__Task description__
Find every line in the records that contains the string "window" with matching case, and copy each of those lines.

###

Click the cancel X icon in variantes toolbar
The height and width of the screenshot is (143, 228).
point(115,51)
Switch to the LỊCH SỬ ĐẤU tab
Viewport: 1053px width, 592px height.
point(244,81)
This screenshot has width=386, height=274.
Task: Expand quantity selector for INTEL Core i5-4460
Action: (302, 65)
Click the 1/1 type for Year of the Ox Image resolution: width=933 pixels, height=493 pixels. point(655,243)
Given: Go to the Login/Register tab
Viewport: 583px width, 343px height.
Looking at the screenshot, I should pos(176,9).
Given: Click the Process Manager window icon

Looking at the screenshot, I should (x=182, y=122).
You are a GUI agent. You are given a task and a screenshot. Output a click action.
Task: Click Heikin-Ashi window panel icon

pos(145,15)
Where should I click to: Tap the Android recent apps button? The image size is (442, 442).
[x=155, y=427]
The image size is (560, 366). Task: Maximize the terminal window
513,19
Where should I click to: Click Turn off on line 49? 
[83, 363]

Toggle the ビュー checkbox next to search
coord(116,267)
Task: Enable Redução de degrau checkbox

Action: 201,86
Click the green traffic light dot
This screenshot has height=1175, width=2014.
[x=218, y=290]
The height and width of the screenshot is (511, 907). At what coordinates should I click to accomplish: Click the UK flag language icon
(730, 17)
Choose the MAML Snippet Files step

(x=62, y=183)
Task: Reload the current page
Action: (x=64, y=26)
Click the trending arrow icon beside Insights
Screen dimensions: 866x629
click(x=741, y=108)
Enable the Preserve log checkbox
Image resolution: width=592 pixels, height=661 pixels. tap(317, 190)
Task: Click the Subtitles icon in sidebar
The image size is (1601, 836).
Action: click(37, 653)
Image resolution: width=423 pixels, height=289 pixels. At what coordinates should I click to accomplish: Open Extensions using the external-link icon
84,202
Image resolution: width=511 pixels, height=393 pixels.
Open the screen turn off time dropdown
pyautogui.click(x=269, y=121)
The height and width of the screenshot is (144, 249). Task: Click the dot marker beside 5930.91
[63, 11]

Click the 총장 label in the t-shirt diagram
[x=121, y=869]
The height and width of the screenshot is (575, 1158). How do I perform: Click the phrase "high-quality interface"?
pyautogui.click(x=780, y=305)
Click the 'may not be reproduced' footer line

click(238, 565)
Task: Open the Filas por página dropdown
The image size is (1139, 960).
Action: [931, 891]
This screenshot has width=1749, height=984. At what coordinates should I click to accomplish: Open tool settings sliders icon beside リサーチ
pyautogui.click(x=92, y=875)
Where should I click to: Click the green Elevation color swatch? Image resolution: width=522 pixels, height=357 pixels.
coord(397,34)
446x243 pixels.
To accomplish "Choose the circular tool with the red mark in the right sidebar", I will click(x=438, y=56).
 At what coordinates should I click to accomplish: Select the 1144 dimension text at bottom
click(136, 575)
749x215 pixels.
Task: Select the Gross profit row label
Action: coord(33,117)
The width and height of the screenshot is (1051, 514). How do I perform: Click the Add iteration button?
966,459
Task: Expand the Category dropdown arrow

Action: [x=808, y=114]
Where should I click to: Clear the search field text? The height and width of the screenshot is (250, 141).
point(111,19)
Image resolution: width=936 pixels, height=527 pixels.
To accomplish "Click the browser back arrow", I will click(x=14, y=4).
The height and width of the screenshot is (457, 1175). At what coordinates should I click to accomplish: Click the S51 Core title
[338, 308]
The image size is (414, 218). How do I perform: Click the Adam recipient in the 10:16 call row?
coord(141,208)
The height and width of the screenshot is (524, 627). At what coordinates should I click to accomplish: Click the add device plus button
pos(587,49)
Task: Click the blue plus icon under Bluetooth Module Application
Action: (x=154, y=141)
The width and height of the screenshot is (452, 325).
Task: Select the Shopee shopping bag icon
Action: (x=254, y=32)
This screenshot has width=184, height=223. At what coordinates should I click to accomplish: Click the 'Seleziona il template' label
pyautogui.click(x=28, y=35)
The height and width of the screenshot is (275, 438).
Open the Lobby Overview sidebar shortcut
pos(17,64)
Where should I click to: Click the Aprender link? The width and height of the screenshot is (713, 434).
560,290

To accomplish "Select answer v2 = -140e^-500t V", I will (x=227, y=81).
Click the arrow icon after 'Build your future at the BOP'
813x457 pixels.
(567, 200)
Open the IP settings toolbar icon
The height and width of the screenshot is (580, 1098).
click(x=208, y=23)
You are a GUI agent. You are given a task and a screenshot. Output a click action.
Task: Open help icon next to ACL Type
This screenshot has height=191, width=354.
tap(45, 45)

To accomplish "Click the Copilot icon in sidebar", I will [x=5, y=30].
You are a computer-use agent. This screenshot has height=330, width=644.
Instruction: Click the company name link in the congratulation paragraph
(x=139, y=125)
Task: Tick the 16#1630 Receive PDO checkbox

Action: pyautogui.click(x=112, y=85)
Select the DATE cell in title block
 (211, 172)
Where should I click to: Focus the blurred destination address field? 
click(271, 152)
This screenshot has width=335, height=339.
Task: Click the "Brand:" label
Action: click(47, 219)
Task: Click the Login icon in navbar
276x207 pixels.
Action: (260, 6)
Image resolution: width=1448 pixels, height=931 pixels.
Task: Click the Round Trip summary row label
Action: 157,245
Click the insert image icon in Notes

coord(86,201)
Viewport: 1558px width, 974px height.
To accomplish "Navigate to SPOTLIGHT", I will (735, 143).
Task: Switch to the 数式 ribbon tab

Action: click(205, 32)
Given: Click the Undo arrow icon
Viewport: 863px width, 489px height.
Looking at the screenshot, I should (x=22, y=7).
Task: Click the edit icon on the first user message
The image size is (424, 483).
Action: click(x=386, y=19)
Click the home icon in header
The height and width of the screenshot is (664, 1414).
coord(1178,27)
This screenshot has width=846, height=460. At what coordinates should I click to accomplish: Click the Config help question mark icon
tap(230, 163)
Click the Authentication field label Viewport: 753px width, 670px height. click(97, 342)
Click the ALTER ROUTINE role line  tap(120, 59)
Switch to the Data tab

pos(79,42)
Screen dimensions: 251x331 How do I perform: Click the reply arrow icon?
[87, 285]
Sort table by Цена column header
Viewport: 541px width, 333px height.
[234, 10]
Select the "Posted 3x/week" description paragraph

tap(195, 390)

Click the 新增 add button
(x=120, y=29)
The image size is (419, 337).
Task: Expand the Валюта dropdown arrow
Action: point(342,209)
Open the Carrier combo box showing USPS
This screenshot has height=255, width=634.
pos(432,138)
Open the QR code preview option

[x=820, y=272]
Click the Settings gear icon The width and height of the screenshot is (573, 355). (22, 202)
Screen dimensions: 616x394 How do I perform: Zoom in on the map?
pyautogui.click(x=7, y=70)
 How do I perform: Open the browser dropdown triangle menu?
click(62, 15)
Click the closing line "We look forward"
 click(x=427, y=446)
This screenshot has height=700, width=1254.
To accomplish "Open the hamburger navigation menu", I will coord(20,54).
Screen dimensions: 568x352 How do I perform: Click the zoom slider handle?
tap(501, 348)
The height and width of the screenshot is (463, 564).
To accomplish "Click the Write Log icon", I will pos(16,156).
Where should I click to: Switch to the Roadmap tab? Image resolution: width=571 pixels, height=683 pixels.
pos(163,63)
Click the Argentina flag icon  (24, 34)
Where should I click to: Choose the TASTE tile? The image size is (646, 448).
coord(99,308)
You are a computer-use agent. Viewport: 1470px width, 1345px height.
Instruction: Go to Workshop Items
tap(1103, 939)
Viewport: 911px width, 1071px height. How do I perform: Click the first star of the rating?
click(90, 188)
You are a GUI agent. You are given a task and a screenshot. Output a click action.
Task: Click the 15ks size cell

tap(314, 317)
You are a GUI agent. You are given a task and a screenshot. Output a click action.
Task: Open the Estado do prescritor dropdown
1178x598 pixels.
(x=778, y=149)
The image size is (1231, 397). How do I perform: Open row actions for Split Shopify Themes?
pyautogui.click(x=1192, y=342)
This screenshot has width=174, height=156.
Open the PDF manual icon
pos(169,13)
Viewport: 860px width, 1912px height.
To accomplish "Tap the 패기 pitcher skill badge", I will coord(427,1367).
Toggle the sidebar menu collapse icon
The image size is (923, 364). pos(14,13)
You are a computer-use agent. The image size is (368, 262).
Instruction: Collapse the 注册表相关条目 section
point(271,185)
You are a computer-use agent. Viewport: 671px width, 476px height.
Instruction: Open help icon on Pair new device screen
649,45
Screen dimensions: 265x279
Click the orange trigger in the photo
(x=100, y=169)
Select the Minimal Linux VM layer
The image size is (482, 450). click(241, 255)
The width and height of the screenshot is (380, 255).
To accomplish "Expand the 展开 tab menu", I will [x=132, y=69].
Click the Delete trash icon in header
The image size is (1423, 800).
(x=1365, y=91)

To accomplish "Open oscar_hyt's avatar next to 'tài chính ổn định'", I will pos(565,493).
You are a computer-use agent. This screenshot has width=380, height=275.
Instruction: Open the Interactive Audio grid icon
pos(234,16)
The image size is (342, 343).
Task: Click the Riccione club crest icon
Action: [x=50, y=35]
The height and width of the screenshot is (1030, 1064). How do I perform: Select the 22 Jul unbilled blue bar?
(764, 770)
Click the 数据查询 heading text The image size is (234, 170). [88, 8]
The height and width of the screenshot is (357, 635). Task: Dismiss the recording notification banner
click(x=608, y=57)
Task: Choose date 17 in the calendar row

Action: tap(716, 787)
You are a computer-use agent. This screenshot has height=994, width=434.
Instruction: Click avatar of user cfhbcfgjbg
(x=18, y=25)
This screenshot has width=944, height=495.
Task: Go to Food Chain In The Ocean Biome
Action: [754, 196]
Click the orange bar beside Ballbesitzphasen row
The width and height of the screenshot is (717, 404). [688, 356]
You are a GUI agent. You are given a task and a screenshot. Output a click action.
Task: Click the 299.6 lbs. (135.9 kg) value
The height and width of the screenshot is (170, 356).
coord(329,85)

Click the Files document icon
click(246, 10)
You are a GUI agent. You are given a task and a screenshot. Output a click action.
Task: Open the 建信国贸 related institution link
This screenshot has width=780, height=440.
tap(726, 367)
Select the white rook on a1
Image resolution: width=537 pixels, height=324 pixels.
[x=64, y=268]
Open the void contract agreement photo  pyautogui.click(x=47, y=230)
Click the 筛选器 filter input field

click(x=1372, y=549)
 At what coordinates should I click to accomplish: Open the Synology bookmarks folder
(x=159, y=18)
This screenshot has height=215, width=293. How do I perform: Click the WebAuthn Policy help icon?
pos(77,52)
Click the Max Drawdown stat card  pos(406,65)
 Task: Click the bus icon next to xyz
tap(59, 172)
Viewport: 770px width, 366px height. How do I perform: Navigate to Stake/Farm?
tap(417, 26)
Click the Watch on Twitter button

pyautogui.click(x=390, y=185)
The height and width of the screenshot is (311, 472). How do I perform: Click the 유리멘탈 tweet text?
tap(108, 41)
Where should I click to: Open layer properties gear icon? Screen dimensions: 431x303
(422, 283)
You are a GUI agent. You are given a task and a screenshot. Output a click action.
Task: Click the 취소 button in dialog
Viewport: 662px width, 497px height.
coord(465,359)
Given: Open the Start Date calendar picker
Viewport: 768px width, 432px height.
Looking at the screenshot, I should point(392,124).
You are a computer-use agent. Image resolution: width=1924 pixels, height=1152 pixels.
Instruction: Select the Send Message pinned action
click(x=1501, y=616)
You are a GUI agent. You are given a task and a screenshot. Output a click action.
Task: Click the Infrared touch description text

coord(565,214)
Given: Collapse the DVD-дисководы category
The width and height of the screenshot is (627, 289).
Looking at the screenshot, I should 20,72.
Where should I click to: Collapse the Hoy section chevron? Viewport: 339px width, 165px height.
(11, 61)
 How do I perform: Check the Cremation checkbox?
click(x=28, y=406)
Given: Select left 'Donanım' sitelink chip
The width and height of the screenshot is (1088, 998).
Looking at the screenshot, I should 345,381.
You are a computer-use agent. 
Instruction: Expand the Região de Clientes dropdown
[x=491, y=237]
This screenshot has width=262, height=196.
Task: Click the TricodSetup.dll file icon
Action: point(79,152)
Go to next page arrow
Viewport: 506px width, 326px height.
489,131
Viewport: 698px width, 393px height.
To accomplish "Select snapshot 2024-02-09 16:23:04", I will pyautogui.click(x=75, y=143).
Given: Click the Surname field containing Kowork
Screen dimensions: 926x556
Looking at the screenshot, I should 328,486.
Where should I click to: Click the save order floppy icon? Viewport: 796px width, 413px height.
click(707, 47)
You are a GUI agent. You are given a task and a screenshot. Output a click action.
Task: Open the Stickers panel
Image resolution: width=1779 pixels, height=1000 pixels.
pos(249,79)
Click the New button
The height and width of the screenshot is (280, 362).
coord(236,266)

###

__Reply to the exercise__
Given: Click the Process Manager window icon
Task: Click Heikin-Ashi window panel icon
The image size is (560, 366). Task: Maximize the terminal window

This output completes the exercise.